Because humankind has never traveled into space beyond the Moon, most of the exploration of our solar system is done using robotic spacecraft. NASA has been conducting such exploration for over half a century and has explored planetary bodies from Mercury out to the Kuiper belt. But the solar system is an enormous place with a huge diversity of bodies, including giant, gaseous planets, terrestrial planets, dwarf planets, rocks and icy small objects, satellites of all sizes around these bodies, all the way down to dust. Despite 50 years of effort, NASA, now accompanied by other space-faring nations, is still only just beginning to fully explore the solar system. The OSIRIS-REx mission is a huge step in this massive endeavor.

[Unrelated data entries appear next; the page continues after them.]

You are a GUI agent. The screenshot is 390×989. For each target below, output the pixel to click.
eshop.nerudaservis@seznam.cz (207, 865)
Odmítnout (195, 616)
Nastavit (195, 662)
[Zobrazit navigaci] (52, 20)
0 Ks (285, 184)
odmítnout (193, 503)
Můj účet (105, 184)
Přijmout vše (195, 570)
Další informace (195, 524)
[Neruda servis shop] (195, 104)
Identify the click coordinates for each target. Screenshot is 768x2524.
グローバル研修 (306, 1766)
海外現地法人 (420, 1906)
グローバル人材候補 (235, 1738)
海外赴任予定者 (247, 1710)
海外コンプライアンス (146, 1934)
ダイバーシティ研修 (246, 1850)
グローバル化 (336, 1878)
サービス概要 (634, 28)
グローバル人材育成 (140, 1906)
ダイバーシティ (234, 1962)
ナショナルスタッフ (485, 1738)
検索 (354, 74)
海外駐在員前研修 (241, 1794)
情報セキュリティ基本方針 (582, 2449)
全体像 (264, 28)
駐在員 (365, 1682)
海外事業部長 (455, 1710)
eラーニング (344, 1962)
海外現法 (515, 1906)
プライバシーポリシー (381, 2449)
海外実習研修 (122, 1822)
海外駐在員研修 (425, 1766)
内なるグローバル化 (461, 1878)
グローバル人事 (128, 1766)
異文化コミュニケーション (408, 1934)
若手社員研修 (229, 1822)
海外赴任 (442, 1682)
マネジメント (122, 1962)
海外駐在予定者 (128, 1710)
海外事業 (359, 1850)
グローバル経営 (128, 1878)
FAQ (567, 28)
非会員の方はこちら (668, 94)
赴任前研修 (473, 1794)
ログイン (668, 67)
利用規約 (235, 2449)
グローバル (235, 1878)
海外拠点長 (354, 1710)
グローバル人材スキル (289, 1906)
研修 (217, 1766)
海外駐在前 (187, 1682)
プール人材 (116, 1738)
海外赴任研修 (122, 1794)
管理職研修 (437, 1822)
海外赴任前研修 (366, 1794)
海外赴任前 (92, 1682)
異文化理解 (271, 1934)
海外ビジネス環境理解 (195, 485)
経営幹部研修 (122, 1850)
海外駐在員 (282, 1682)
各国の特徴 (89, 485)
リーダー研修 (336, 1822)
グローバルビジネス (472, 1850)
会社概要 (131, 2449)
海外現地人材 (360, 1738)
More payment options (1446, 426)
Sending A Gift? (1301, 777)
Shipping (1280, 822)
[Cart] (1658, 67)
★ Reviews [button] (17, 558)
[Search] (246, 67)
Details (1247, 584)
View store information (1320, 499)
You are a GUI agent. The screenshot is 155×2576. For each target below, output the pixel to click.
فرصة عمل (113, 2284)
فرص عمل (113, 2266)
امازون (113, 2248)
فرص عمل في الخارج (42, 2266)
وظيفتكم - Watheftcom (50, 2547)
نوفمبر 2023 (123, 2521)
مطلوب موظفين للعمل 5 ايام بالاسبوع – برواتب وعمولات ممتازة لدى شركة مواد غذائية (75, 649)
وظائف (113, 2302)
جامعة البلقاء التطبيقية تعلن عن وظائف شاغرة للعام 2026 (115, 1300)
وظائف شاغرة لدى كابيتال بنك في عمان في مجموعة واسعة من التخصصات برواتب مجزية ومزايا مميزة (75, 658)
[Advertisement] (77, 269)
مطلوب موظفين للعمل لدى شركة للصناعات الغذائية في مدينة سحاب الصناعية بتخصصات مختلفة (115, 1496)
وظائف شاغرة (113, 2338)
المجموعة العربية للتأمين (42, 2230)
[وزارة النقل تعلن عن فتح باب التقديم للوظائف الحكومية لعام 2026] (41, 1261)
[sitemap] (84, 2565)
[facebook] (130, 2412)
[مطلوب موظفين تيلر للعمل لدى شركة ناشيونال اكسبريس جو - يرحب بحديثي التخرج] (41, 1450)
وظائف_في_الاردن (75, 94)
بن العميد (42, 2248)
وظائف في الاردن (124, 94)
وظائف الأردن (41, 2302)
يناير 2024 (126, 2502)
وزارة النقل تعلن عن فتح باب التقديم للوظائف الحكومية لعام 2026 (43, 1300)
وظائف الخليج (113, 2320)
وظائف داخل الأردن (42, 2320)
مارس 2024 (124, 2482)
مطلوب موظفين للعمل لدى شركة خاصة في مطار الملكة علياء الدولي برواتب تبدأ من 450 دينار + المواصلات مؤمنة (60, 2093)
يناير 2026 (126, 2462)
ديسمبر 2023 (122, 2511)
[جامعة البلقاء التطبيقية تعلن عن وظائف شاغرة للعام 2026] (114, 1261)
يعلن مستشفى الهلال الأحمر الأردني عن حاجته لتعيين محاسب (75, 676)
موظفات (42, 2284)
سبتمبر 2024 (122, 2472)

Robotic exploration of any location in space is tailored to our science objectives and advances as we learn more and more about that target body. NASA has flown by objects like the ice giant planets Uranus and Neptune, and Kuiper belt objects like Pluto and Arrokoth; we’ve orbited Mercury, Venus, Jupiter, and Saturn, as well as the dwarf planets Vesta and Ceres, and asteroid Eros; we’ve landed on Mars, and our international partners have done the same on Venus, an asteroid, and a comet. But the climax of robotic exploration — sample return — has been much harder to achieve. NASA did it non-robotically on the Moon with the Apollo program, which was followed by several Soviet robotic missions. We did it for a comet in the Stardust mission, collecting greatly altered dust in a high-velocity flyby through the tail. We collected material from the Sun in the Genesis mission, not by touching the Sun, but by passively collecting solar wind in the vicinity of Earth. And Japan heroically survived adversity near an asteroid, as Hayabusa succeeded in collecting and returning microscopic dust particles. Other than a few dust grains embedded in orbiting spacecraft, this is the extent of human sample return missions to date. All other samples of extraterrestrial material that we have in scientific collections were delivered to Earth by natural processes, through its atmosphere, being compromised to varying extents in the process, and only in special cases do we know the point of origin.

Why is sample return so important? Although we can learn a huge amount about planetary bodies by remote sensing with cameras, spectrometers, and other instruments, and we can learn even more with instruments with in situ exploration, most sample science cannot be done this way. Exquisitely sensitive laboratory instruments on Earth are capable of determining the chemical, isotopic, mineralogical, structural, and physical properties of extraterrestrial samples from the macroscopic level down to the atomic scale, frequently all on the very same sample. This allows us to determine the origin and history of the material and answer questions far beyond the reach of current robotic technology. Moreover, sample return provides us with “ground truth” about the visited body, verifying and validating conclusions that can be drawn by remote sensing (both Earth-based and by spacecraft) and via landed instruments on other bodies. In addition, returned samples can be compared to astromaterials such as meteorites and cosmic dust, which give us clues about where those materials come from, potentially increasing their scientific value as natural space probes. And finally, returned samples can be preserved for decades and used by future generations to answer questions we haven’t even thought of yet using laboratory instruments that haven’t even been imagined. Thanks to the policies of NASA and other space agencies, returned samples are freely made available to qualified scientists around the world to study.

The 2020s promise a bounty of new sample returns, and some are even calling it the “Decade of Sample Return.” Leading off will be the return of samples from two small, carbonaceous asteroids, Ryugu, by JAXA’s Hayabusa2 mission in late 2020, and Bennu, by NASA’s OSIRIS-REx mission in 2023; these are in many ways sister missions, both in the kind of body being visited, and in the close cooperation of scientists and the sponsoring agencies. OSIRIS-REx promises to provide the largest sample returned since Apollo. The feature article in this issue explains some of the great science OSIRIS-REx hopes to achieve, including learning about organic material that may have played a role in the origin of life. NASA is aiming to return to the Moon in the mid-2020s and hopes to return samples from previously unexplored regions, including the lunar south pole, which may have deposits of water ice within the regolith of permanently shadowed regions. China is also planning to return samples from the Moon in the early part of the decade as part of the Chang’E 5 mission. JAXA’s Martian Moons eXploration (MMX) mission late in the decade, with NASA participation, hopes to return samples from Mars’ moon, Phobos. And the Mars 2020 mission, which launches in July 2020, begins a multi-mission, decade-long campaign to return samples from the surface of the Red Planet, which will help answer the question of whether Mars ever hosted life. It is an exciting time to be a planetary explorer!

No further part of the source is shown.